Speculative Everything, design for the future

Being related to science and technology and cooperating with many technology companies, we regularly encounter thinking about the future and its only, most likely scenario. Typically, our activities relate to forecasting, new trends and identifying weak signals that can be extrapolated to the near future. The idea is to try to pin this one version of the Future to the wall and find possible alternatives. What interests us is the idea of ​​multiple possible futures – multiple scenarios with different probabilities of an event – and using them as a tool to discuss what future people want. How to make these preferred scenarios come true.

The Stuart Candy model is a reminder that there are different kinds of potential futures. This applies to plausible scenarios. This is the space where most designers work. They describe what is likely to happen unless some extreme, unpredictable circumstances occur, such as a financial meltdown, ecological catastrophe, or war. Further probable futures are scenarios of what could happen. This space is about imagining different scenarios and preparing your organization to cope with different contexts. Then there's room for what's possible. Next is the fantasy zone. The last area crosses the area of ​​the potential and the probable, talking about preferred futures. This is the part that interests us. It opens a discussion and enables the common definition of a preferred future for cities, companies and societies.

Design through a microscope, telescope and kaleidoscope

Masaki Iwabuchi in his article entitled "5 approaches to start a design project" remarkably explains the differences between design methodologies. To paraphrase:

Design thinking is looking through a microscope, a useful methodology for thinking about the near future from the perspective of the past and present. However, it is impossible to create far-reaching breakthrough solutions only thanks to the knowledge and use of design thinking tools.

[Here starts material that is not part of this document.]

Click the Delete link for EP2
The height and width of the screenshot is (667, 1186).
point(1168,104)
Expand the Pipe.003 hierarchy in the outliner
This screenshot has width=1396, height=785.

Speculative design is looking through a telescope. Proposes a problem to be solved based on future predictions. Picks up driving forces that could change the world, such as signals from the future and advanced technologies. Based on these inputs, it presents radical visions of the world in the form of tangible products to encourage audiences to jointly speculate on a possible future.

Design-Driven Innovation is looking through a kaleidoscope. It assumes that it is the creation of new meanings that leads to innovation. Therefore, instead of listening to the user's voice, you should listen to your inner voice, create products out of the will to change the world and develop the product by accepting constructive criticism.

Summary

Working with many innovative organizations from very different industries, we have noticed a trend that the vision of the future with which our Partners / Clients come to us covers an increasingly distant perspective. Until a few years ago, the strategy was calculated for a maximum of 5 years, and companies planned just one or two years in advance. Now we meet more and more organizations that are creating strategies until 2030 and beyond, still working on operational plans spreading to one or two years.

The world is constantly changing at an unimaginable pace, and we observe long-term trends that will not fade away in a few seasons or years. It's time to get involved in shaping the future while respecting the planet's boundaries.

Each generation has its own experience – we can confidently speculate that global environmental problems are the experience of our generation. It only fell to us because these had been ignored for the past few decades.

We are the last generation that can build the future by bringing our planet back into balance. Science and technology give us more opportunities than we can commercialize and use today. There are not only risks and threats, there are opportunities. For a better future, however, we first need to fix our thinking – to dream more.